● **Your goal**: Retype the entries from the line containing "Given: Share the drug problems camera article" up to and including the last line of the entries, leaving the pictures out of your answer.

##### Records provided #####

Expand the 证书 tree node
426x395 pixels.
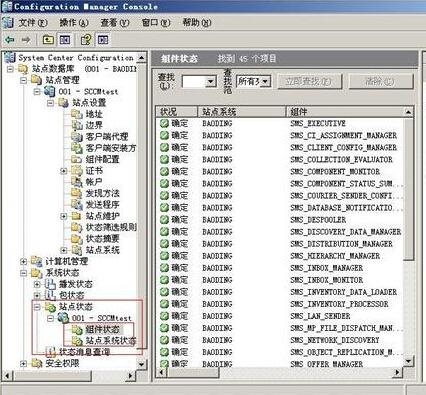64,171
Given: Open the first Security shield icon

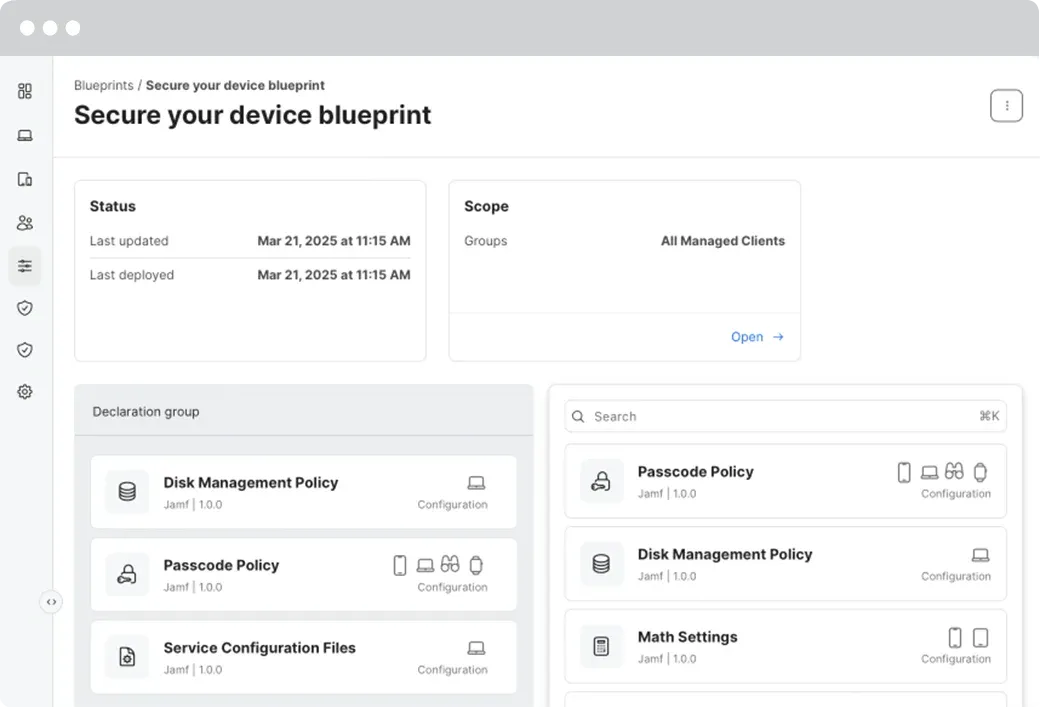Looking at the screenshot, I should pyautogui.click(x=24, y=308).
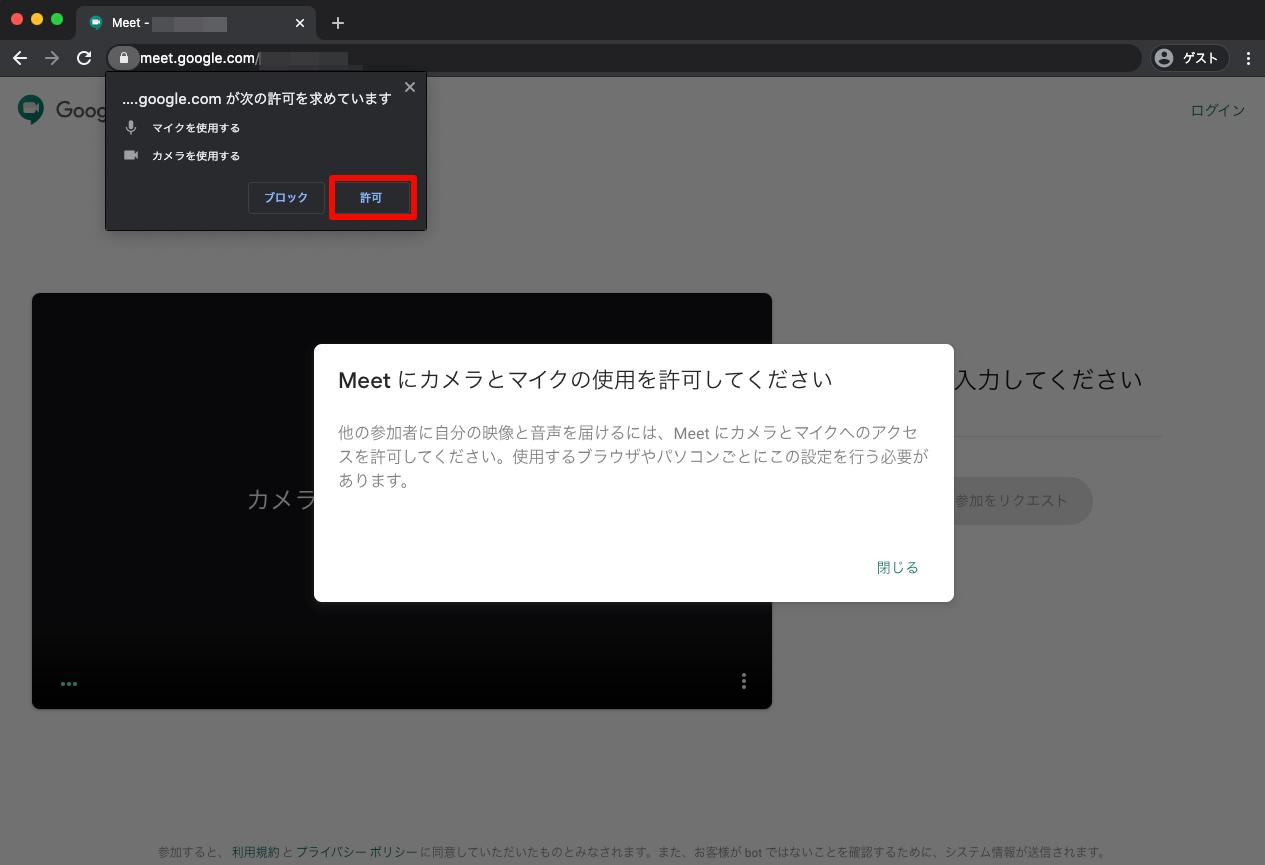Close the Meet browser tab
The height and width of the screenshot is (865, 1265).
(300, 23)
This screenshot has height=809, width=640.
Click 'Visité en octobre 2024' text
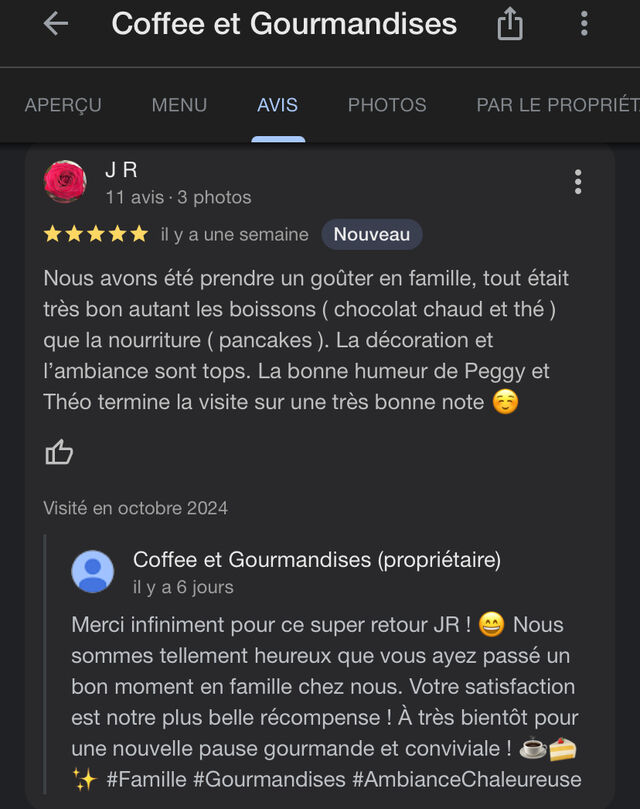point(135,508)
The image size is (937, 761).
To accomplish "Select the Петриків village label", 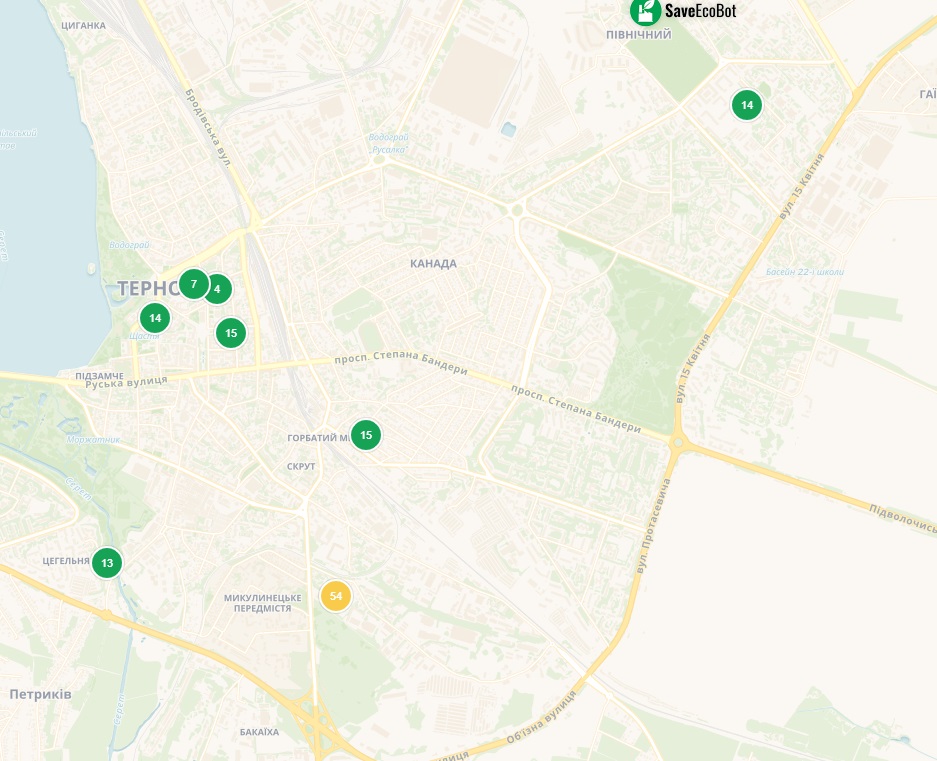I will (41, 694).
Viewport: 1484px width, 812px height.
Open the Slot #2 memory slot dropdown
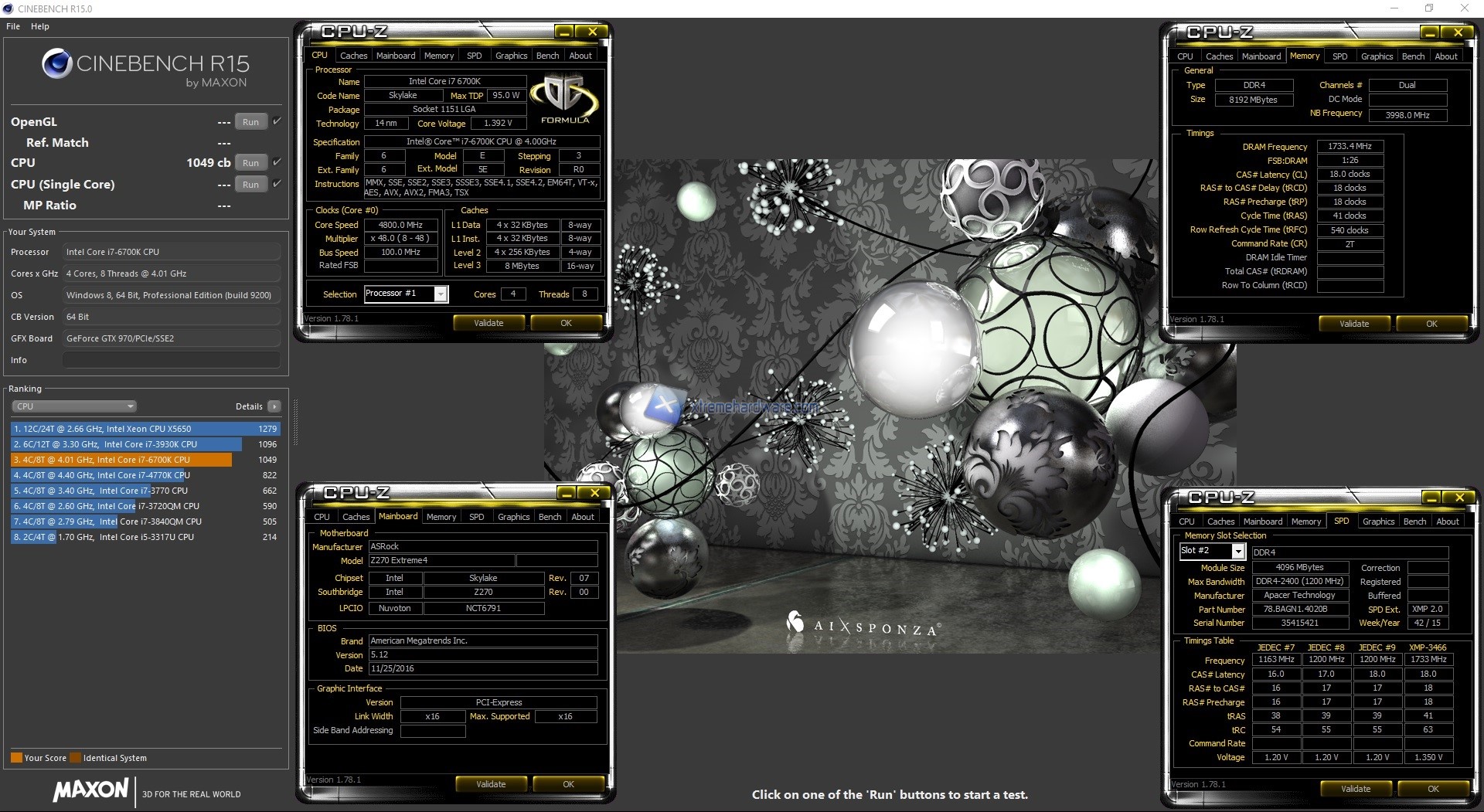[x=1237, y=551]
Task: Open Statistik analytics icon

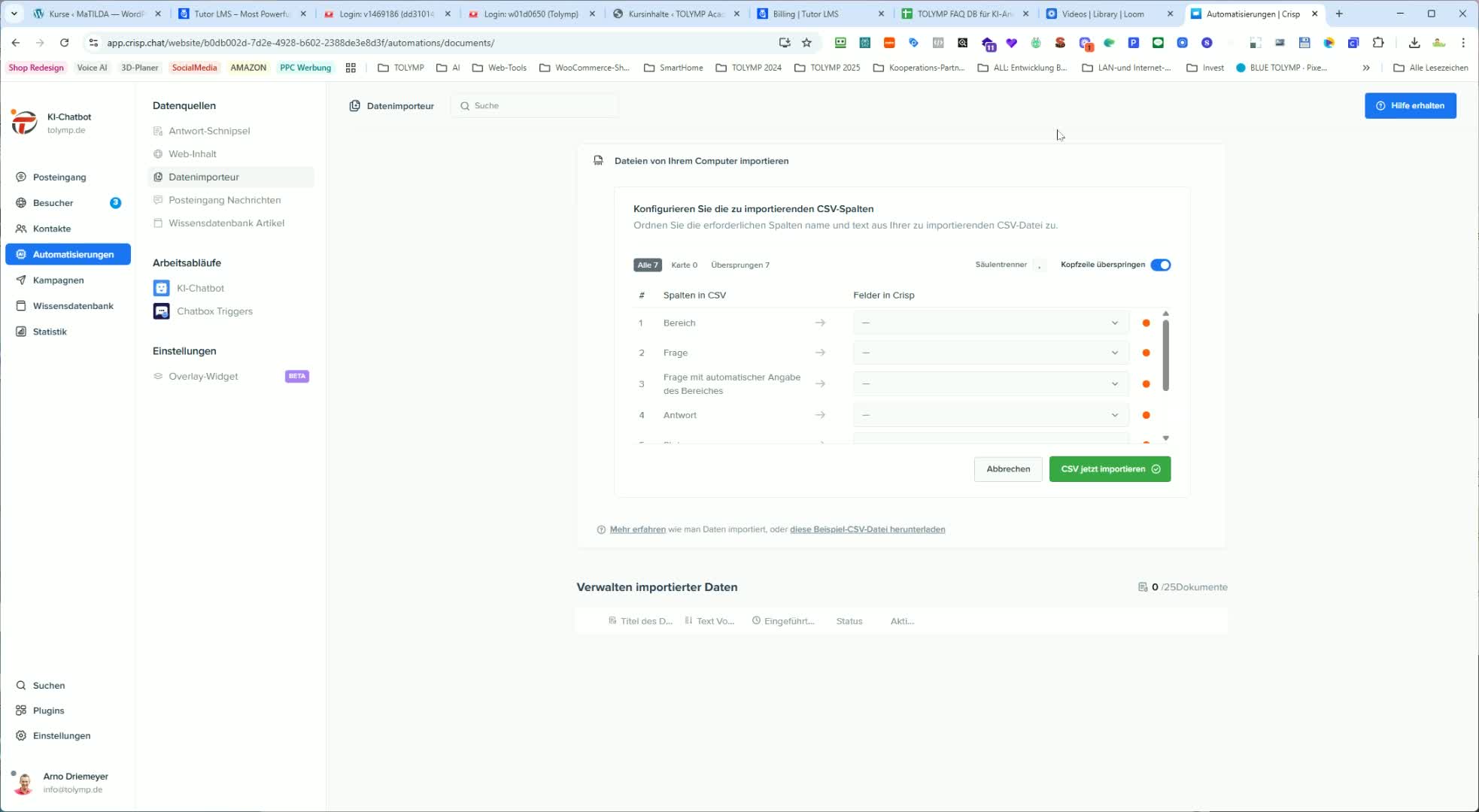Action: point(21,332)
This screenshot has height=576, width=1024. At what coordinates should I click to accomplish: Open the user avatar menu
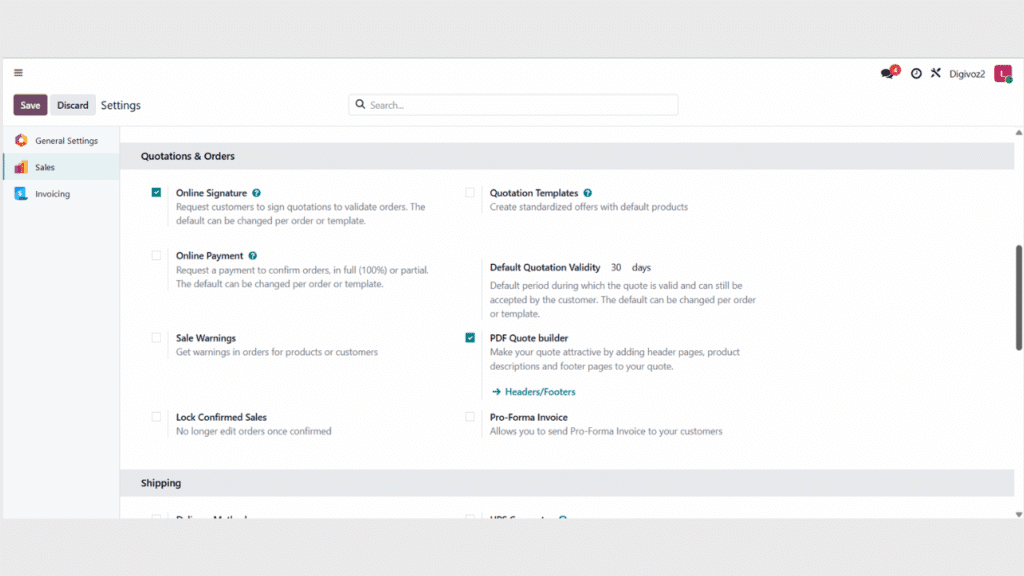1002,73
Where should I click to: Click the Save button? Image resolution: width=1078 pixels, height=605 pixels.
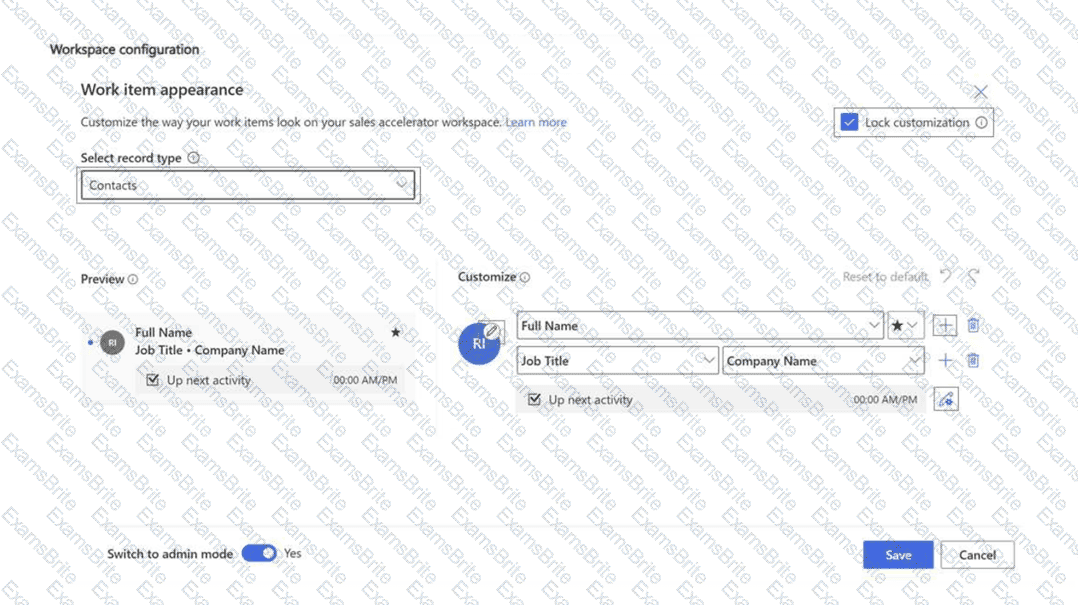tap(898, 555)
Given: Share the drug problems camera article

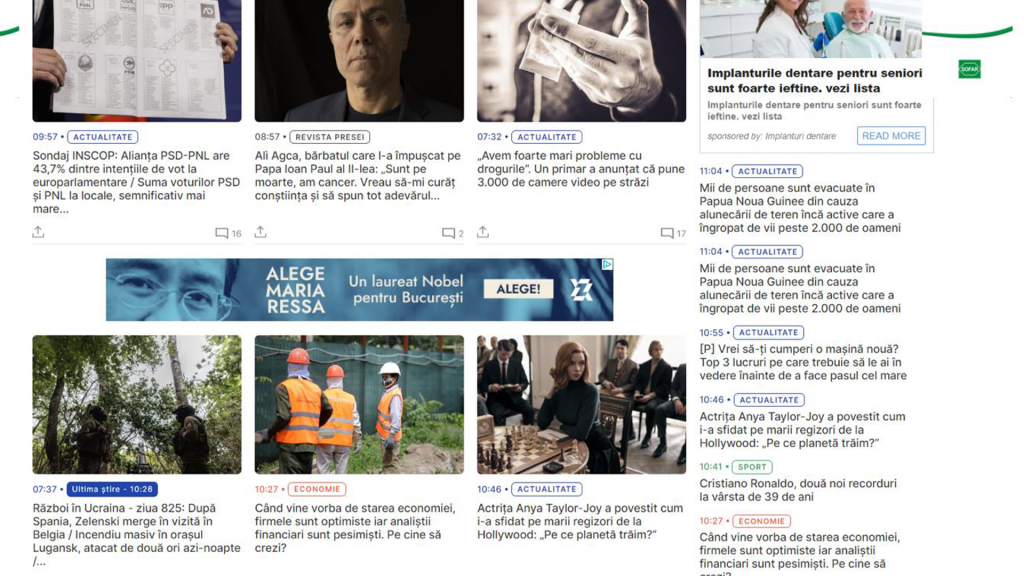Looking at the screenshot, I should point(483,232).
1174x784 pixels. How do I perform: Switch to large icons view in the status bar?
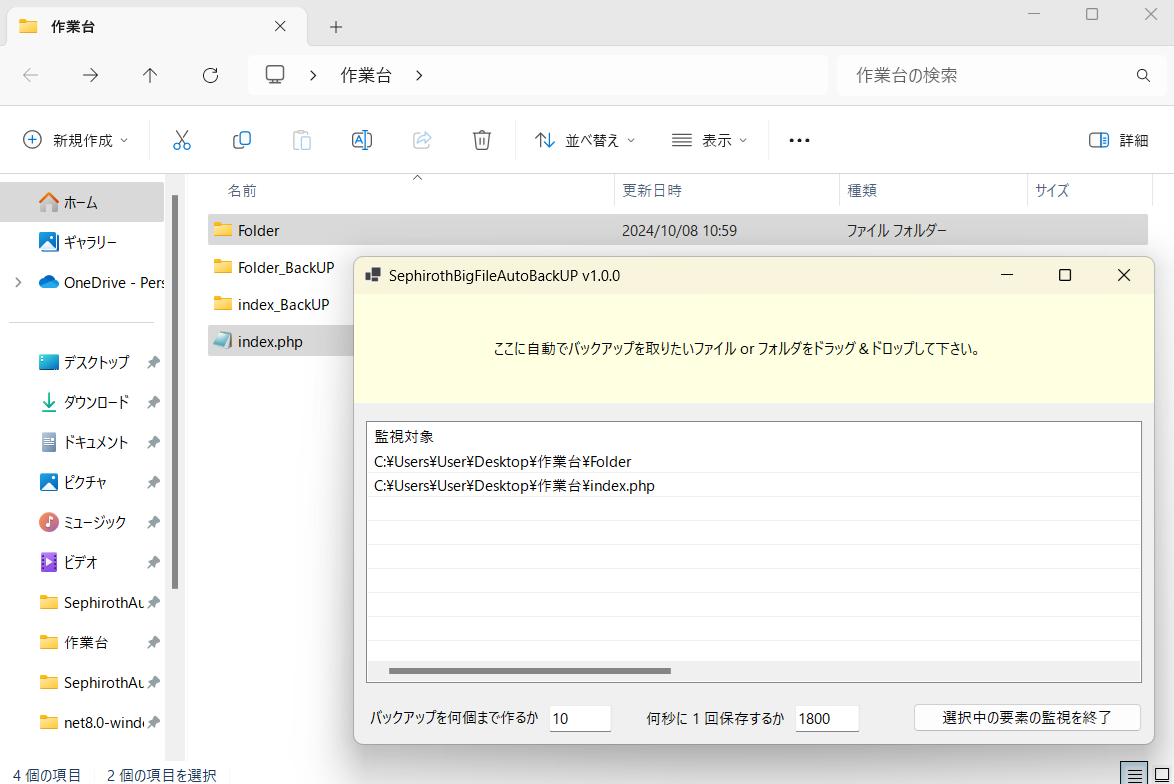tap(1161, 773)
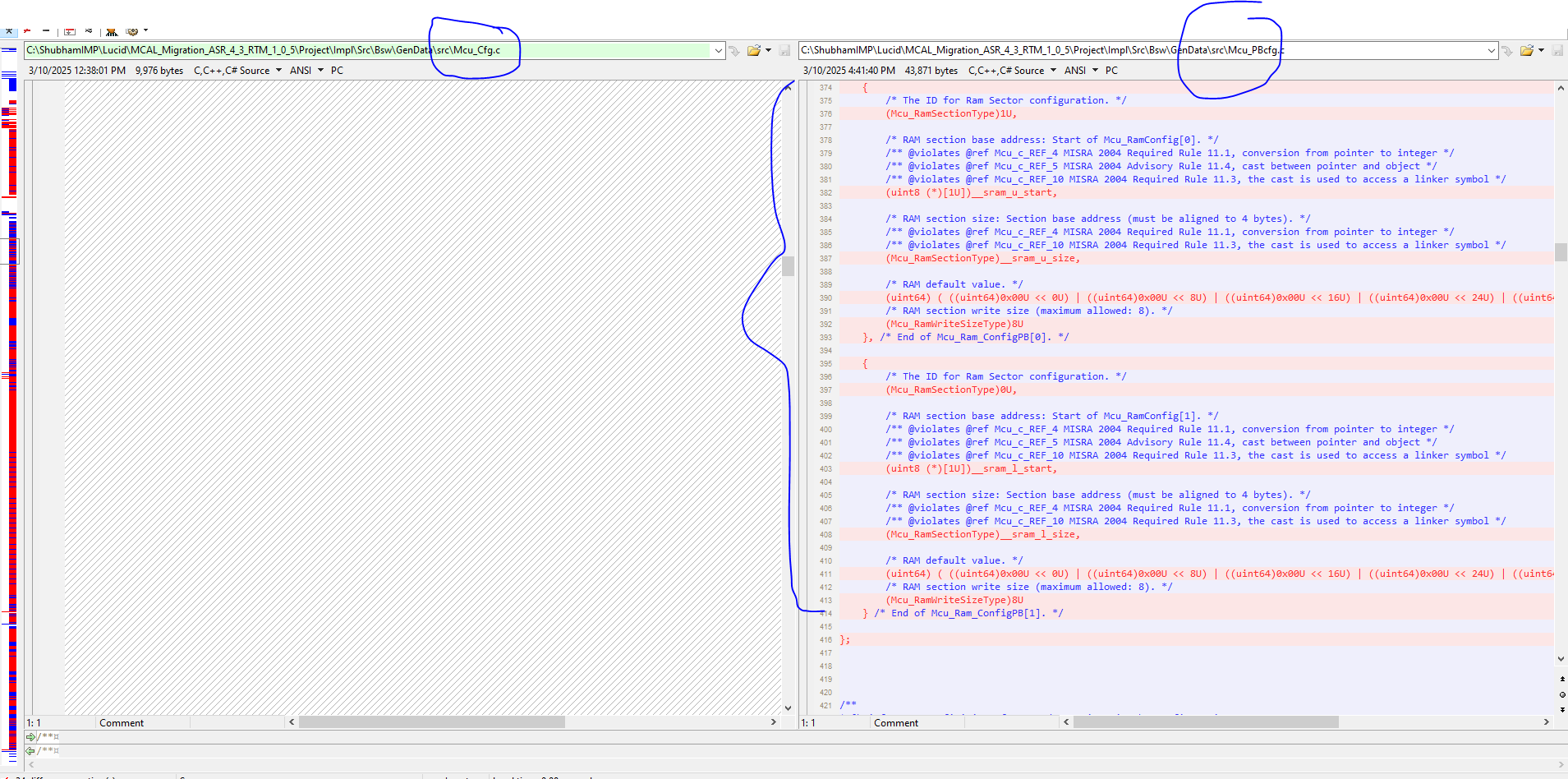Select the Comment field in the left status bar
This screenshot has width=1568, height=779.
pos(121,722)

#####

● **Correct result**:
Given: Share the drug problems camera article

Looking at the screenshot, I should point(483,232).
1174x784 pixels. How do I perform: Switch to large icons view in the status bar?
tap(1161, 773)
Select the Comment field in the left status bar
This screenshot has width=1568, height=779.
pos(121,722)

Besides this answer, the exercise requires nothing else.